# Can ATI tool be used on nvidia cards?



## Silverstone (Oct 30, 2005)

I haven't tried it but was advised it would work:

http://forums.techpowerup.com/showthread.php?t=6112

Seems hard to believe it'd work seeing ATI & Nvidia use diff methods rendering Open GL.


----------



## Thermopylae_480 (Oct 31, 2005)

Yes.  I've seen it used on a GeForce 6800.  I think you have to use the version that is currently in beta.  I think its version 25.


----------



## Kougar (Nov 1, 2005)

Yes the .25 beta 8 version supports some nvidia cards, check the beta forum listed above for the DL link anf info  

And BTW, there is nothing hot about northwood core CPUs!

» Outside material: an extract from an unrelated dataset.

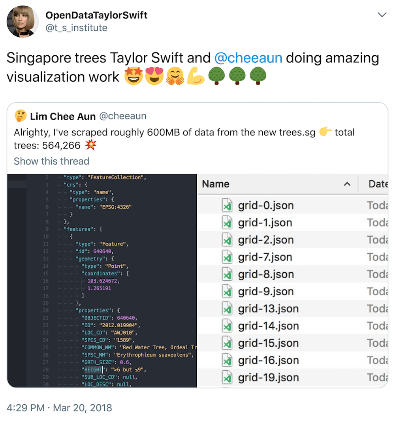
Task: Open the tweet options chevron menu
Action: [382, 15]
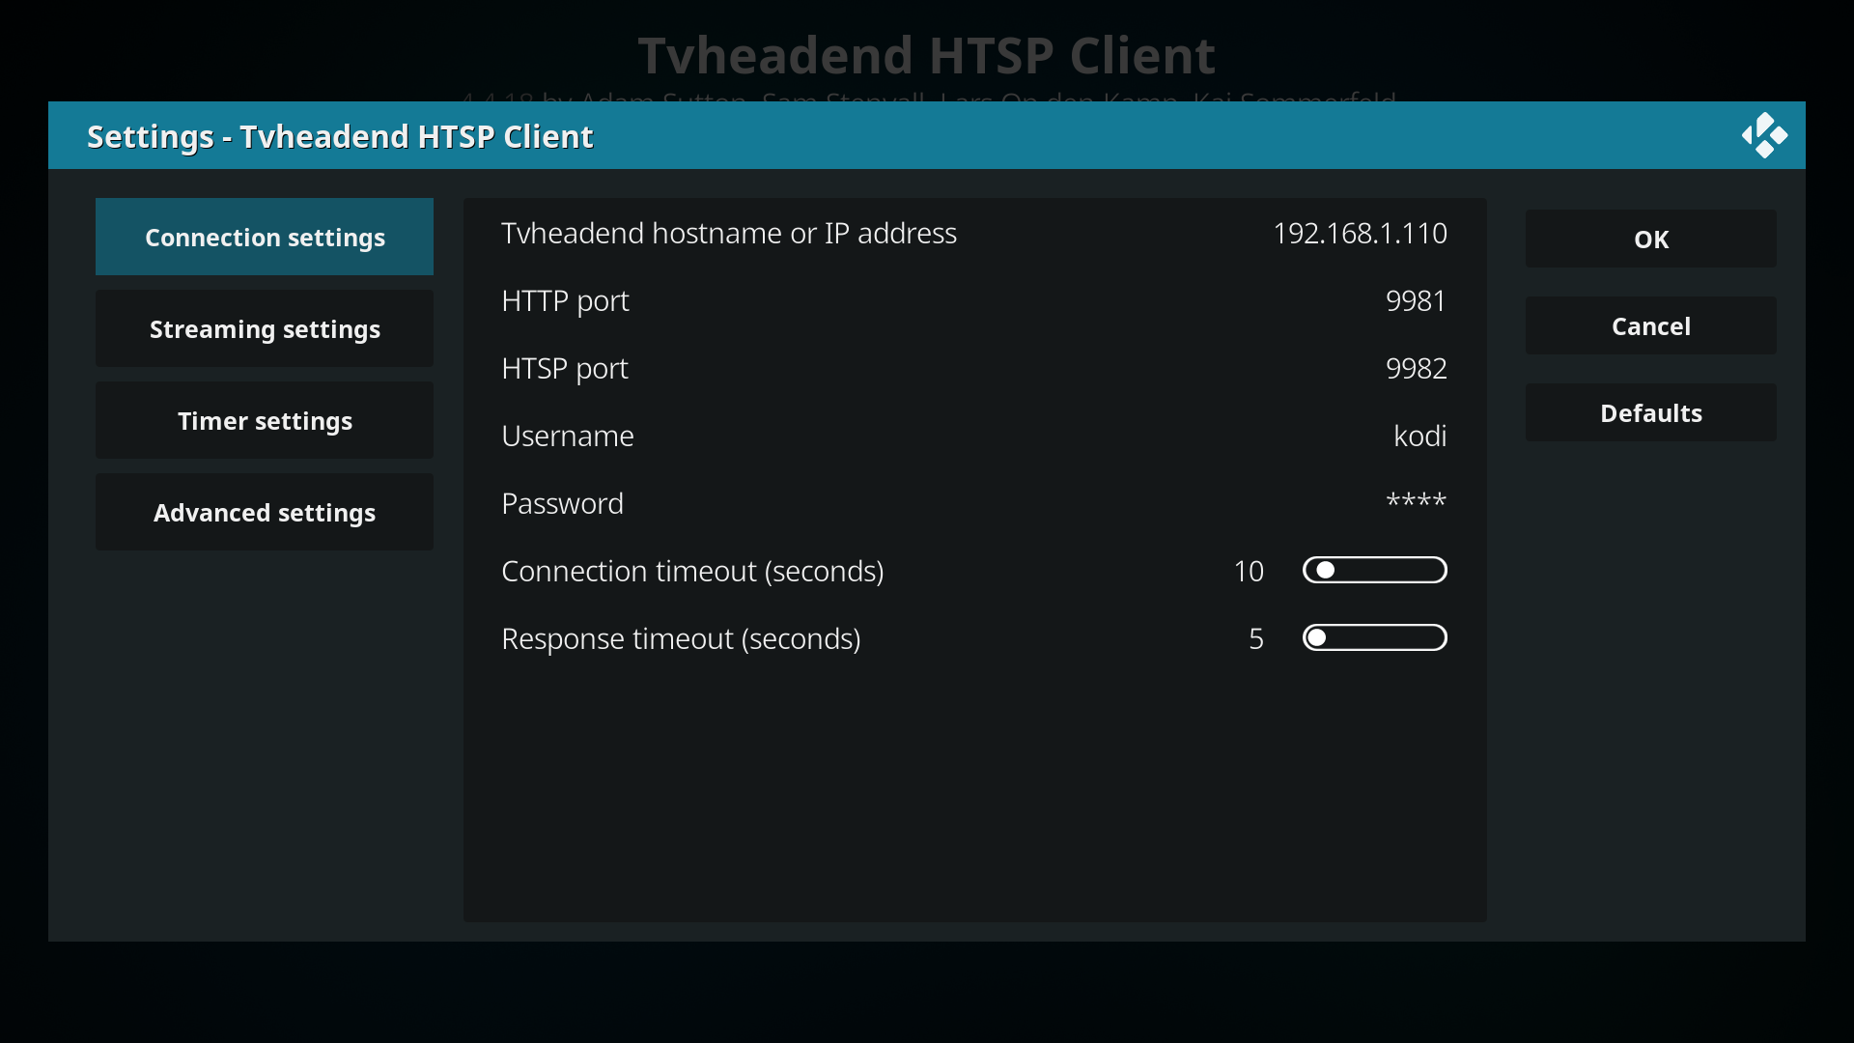The height and width of the screenshot is (1043, 1854).
Task: Click Cancel to discard changes
Action: (1651, 326)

Unless you mean hot as in cool... They're the only other Intel based processor other than the Pentium M that's worth anything


----------



## Thermopylae_480 (Nov 1, 2005)

> And BTW, there is nothing hot about northwood core CPUs! Unless you mean hot as in cool... They're the only other Intel based processor other than the Pentium M that's worth anything



?


----------



## Silverstone (Nov 1, 2005)

thanks for the replies.  Dl'd ATI Tool & may end up trying it.


----------



## Kougar (Nov 1, 2005)

Thermopylae_480 said:
			
		

> ?



That part was in response to what Silverstone said in another thread...


----------



## zAAm (Nov 3, 2005)

It always funny to see ppl (in general, not just aimed at you Silverstone) post things like this. Why don't they just try it out?  That's how I learned everything. Just try everything and fix it. That's how you build up a database of solutions, by having been through it and finding a way to fix it. Is it that ppl are scared to try things? I format about once a week because I always end up screwing around with something I shouldn't have...  Although the past 3 formats my PC just one day shut down never to boot up again. No hardware problems, no errors, nothing. just BAM. Solution = format again. lol


----------